▶ **Stated goal**: Please write out everything from the line containing "Where should I click to: Click empty" down to the line containing "Viewport: 949px width, 541px", swapping "chevron arrow" for "dropdown arrow" and keeping all else unchanged.

▶ **Information given**:
++++
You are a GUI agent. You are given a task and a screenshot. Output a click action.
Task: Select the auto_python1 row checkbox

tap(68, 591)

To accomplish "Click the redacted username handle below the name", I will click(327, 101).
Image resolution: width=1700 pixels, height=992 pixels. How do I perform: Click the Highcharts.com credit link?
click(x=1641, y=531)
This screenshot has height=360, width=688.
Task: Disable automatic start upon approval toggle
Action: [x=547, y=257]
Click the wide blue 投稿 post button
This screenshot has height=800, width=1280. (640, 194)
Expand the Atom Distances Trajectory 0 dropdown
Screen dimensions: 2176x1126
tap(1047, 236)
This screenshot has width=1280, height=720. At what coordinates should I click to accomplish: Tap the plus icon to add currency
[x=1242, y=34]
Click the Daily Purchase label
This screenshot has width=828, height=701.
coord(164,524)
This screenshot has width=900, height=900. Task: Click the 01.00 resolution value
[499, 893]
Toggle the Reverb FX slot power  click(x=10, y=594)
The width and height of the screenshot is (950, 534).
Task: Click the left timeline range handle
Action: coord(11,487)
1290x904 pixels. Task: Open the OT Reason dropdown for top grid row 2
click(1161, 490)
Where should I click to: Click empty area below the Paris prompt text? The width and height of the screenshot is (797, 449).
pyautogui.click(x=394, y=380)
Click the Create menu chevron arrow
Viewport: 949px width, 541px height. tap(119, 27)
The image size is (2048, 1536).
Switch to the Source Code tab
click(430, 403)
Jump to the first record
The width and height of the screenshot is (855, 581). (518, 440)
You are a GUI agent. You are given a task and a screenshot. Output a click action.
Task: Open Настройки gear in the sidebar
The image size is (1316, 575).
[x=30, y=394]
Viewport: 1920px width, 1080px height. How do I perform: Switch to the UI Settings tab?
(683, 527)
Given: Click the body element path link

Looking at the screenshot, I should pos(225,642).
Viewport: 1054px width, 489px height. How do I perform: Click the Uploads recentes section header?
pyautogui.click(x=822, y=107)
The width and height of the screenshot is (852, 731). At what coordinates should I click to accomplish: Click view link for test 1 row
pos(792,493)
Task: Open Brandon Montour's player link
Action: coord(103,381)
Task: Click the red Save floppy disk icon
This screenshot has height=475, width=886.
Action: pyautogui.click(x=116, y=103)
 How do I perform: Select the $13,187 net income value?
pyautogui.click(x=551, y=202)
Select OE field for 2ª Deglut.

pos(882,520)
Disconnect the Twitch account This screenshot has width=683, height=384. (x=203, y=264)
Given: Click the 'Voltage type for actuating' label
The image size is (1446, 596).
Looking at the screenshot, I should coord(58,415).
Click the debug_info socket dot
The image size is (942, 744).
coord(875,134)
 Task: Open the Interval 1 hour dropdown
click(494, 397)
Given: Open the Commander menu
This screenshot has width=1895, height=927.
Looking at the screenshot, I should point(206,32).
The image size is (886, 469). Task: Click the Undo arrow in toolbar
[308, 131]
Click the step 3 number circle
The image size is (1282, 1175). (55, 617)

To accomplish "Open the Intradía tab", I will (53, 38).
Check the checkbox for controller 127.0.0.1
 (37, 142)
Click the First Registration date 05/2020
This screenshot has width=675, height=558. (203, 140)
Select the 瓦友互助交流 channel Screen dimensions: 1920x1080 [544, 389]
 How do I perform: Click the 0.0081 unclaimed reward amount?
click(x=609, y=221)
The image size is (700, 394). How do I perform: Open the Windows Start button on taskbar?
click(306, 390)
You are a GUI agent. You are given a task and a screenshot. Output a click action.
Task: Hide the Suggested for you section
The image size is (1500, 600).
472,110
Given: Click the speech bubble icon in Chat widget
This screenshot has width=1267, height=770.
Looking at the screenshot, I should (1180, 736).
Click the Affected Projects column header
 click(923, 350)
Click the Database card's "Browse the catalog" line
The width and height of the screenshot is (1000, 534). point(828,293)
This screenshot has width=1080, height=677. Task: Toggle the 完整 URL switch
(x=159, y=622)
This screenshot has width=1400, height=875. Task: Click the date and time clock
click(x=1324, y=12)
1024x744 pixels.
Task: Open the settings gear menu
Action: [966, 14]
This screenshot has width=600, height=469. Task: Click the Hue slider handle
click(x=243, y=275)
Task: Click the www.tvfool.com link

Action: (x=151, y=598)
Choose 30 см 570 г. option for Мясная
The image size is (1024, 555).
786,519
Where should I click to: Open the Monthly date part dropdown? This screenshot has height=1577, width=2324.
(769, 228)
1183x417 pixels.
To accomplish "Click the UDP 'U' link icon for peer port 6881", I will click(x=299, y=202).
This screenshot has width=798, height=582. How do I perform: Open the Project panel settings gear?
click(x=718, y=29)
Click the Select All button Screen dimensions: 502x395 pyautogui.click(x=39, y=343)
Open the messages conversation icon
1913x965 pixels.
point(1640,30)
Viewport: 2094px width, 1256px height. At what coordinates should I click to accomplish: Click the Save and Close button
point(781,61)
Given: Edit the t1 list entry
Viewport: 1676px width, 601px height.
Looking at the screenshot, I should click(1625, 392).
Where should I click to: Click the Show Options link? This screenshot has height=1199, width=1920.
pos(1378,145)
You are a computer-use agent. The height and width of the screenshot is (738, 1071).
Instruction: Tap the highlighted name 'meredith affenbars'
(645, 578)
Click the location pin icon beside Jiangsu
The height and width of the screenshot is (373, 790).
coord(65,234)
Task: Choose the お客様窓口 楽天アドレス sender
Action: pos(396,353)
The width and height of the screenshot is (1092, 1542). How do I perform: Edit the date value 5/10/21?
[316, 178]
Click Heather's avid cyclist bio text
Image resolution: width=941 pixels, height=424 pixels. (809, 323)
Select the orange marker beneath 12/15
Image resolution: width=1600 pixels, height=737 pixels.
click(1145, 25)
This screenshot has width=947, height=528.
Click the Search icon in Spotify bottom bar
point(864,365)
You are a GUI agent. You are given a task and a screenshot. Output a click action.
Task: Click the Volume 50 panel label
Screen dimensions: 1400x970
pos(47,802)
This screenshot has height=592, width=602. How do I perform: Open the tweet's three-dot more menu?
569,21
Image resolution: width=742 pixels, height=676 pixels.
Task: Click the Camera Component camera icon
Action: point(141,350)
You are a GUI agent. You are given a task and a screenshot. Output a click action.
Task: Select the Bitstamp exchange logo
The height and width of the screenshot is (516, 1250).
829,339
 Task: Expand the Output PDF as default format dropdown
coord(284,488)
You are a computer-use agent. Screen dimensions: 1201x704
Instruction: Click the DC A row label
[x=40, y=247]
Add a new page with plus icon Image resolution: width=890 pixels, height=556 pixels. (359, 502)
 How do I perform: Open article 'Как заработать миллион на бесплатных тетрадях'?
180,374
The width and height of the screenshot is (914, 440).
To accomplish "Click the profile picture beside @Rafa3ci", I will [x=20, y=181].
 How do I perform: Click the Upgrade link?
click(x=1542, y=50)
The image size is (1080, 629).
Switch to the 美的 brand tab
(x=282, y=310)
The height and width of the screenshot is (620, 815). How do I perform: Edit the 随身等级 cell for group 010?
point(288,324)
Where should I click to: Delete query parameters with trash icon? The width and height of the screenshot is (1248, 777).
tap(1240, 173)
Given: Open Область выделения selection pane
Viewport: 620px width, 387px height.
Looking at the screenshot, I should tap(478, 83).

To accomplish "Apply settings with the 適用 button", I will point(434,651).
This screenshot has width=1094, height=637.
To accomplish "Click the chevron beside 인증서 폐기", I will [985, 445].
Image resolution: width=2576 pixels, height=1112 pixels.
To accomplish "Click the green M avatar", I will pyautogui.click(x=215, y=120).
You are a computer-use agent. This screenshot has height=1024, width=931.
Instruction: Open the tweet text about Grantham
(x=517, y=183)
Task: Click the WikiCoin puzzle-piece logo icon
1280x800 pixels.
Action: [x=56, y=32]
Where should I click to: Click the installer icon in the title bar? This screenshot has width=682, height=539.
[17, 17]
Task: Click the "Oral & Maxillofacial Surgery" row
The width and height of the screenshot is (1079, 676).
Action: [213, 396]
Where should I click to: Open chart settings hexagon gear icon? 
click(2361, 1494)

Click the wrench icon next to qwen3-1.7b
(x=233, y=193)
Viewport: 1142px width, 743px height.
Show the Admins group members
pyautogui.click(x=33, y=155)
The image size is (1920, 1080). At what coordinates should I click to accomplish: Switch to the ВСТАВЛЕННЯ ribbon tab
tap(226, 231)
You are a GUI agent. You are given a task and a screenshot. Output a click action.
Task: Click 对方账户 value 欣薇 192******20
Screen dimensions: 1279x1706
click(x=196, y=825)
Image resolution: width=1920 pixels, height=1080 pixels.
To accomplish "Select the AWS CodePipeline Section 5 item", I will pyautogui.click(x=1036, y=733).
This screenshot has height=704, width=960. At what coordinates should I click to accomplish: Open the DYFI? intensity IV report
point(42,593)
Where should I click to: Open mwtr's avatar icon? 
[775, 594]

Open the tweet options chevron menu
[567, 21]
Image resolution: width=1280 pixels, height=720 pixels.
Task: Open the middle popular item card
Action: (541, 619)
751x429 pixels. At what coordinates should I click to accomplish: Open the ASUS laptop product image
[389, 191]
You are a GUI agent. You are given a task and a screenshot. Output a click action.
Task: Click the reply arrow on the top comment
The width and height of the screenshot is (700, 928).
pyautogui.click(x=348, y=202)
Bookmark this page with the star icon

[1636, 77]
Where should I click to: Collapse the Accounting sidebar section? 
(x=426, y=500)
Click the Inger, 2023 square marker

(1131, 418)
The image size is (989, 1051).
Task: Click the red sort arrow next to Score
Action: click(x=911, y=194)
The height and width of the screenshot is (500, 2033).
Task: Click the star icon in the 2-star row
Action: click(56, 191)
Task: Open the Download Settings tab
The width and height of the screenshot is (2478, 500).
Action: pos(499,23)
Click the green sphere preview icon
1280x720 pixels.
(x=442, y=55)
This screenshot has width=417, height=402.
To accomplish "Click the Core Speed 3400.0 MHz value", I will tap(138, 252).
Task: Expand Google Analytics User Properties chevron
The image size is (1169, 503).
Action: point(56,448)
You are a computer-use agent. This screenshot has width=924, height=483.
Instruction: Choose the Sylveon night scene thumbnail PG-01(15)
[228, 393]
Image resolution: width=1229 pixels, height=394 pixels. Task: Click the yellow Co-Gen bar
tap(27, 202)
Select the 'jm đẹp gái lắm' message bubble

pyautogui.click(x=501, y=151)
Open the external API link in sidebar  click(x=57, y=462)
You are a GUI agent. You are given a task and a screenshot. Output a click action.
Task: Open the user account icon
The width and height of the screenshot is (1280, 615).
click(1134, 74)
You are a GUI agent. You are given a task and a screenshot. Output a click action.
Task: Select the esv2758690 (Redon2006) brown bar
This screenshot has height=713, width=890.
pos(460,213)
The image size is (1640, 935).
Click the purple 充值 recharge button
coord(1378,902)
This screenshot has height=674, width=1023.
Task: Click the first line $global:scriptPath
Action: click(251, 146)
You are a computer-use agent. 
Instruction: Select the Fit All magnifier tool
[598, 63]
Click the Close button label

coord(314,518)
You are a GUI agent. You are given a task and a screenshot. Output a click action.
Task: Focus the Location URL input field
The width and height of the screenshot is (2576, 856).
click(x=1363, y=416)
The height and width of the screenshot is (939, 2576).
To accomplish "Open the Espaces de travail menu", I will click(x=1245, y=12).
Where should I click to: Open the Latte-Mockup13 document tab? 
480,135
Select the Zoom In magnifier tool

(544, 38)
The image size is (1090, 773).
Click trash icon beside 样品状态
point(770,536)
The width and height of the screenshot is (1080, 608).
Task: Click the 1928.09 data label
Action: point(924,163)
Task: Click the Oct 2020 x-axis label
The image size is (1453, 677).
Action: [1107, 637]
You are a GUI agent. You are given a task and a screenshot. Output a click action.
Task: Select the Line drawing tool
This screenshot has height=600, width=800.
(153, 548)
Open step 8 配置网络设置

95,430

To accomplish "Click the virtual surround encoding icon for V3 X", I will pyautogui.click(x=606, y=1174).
++++
▶ **Task answer**:
Where should I click to: Click empty area below the Paris prompt text? The width and height of the screenshot is (797, 449).
pyautogui.click(x=394, y=380)
Click the Create menu dropdown arrow
Viewport: 949px width, 541px height. tap(119, 27)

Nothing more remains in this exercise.